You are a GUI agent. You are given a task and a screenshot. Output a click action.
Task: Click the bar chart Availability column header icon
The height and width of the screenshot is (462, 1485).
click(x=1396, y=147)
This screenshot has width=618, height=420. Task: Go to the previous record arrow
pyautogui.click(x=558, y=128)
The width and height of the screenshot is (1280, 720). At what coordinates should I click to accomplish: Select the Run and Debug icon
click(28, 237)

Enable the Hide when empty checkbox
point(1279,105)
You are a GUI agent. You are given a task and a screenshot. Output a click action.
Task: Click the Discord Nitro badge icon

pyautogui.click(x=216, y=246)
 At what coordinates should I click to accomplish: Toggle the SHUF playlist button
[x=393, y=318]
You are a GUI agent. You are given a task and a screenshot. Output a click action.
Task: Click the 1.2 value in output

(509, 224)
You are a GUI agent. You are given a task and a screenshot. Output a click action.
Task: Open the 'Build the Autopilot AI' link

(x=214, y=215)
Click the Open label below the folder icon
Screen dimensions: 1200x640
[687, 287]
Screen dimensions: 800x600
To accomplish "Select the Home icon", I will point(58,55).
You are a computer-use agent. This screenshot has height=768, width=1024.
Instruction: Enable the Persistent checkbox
......
Goal of the exercise
Could you produce an exact copy of the whole listing?

Exercise output
You are a GUI agent. You are given a task and a screenshot. Output a click action.
Task: Click the bar chart Availability column header icon
The height and width of the screenshot is (462, 1485).
click(x=1396, y=147)
This screenshot has width=618, height=420. Task: Go to the previous record arrow
pyautogui.click(x=558, y=128)
The width and height of the screenshot is (1280, 720). At what coordinates should I click to accomplish: Select the Run and Debug icon
click(28, 237)

Enable the Hide when empty checkbox
point(1279,105)
You are a GUI agent. You are given a task and a screenshot. Output a click action.
Task: Click the Discord Nitro badge icon

pyautogui.click(x=216, y=246)
 At what coordinates should I click to accomplish: Toggle the SHUF playlist button
[x=393, y=318]
You are a GUI agent. You are given a task and a screenshot. Output a click action.
Task: Click the 1.2 value in output

(509, 224)
You are a GUI agent. You are given a task and a screenshot. Output a click action.
Task: Open the 'Build the Autopilot AI' link

(x=214, y=215)
Click the Open label below the folder icon
Screen dimensions: 1200x640
[687, 287]
Screen dimensions: 800x600
To accomplish "Select the Home icon", I will point(58,55).
You are a computer-use agent. This screenshot has height=768, width=1024.
Instruction: Enable the Persistent checkbox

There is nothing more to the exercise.